I know what it is to be your own hostage, rattling against your skin-cage, screaming soundlessly like in a nightmare, but you're wide awake. We have different ways of fighting our captors. I'm loud and impulsive and weapon-wielding and chattering. I throw lines into the dark and hope they find purchase. I spill myself in ugly, tumbling words. When I Jekyll-Hyde, everyone knows it. I'm a performer. I'm scared of falling into the black. I'm bright bile green: toxic, searing, but full of energy and expression.
But you don't throw lines. Like they told you to in the movies, you stand still as the quicksand eats you. Your words are weapons that are sharp on both ends. Whether you hold them or share them, they cut. You're the falling House of Usher, a slow crumble inward, a final devastating split on the horizon. You're a purple, appealing poison. You're the color of art in a quiet, shadowed gallery.
And I don't know what to do, because your monster raises the hackles of my monster, and I'm afraid of letting them get too close. But that's what keeps happening. When I stare the ghost of you in the face, when you're that spectral self, I feel my monster shift and growl under my skin. Because I'm terrified that there's nothing I can do, and fear is my monster's favorite meat. It doesn't matter what chains I've looped around its neck. When it smells my helplessness, when it hears my closest loved ones mention its name and the things it's done, it will claw its way out. Not as powerful as before, but still with those hungry, seeking teeth.
There was another story I read this week. This woman wrote her friend's text messages into an AI, she computed him back to life. A linguistic echo. I can't help but think of your words. They're scattered here and there, extensions of yourself, red and pulsing and alive. No one writes like you. Surprising sets of sounds, details that become the DNA of a character. You write with such visceral physicality.
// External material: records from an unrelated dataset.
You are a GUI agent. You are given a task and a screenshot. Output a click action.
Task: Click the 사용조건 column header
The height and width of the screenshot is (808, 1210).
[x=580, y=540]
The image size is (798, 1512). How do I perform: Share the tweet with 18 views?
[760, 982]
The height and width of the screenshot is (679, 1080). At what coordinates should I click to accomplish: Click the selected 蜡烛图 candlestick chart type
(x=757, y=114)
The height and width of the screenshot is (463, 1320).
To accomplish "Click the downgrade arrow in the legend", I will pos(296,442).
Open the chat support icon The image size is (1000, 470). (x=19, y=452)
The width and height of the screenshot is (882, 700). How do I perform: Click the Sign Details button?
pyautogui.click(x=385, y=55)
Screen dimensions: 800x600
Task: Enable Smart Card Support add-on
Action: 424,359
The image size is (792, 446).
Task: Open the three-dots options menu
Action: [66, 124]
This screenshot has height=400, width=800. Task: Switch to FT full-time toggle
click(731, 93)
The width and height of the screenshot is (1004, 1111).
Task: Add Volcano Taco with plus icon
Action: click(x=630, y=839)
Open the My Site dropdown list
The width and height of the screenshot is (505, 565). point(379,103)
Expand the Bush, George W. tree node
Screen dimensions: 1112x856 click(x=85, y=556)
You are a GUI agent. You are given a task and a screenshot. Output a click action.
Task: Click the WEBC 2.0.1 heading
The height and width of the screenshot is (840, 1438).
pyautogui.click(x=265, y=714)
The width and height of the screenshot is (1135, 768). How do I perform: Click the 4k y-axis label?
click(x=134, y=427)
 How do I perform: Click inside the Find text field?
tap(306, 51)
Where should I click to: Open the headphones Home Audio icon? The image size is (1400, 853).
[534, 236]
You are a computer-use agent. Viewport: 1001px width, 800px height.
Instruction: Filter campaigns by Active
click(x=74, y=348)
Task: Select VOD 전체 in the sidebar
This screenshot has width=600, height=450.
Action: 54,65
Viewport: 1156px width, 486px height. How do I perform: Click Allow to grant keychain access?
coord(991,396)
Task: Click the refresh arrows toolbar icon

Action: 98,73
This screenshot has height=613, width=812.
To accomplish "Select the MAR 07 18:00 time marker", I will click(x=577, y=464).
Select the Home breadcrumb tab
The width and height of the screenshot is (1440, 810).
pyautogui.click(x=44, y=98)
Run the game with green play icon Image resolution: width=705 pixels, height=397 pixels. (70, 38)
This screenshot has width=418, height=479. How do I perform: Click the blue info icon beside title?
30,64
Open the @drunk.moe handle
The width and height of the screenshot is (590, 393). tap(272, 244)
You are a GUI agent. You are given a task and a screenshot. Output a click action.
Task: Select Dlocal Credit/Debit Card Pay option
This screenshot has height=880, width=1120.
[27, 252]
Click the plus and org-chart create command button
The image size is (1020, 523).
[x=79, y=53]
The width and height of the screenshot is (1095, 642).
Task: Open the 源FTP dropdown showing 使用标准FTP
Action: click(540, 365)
Faced with your ghost, I can find your body in your poetry.
Which is how I wound up here, wind-telephoning. Because I don't know what else to do. Because holding it together isn't always an option. Because I'm afraid of ghosts.
Maybe you won't see this. Maybe you will, and you'll be angry with me. Good. Be angry. Be real. Hear me, talk to me. Let me help.
Please, return my call. I'm waiting by the phone and listening to the wind.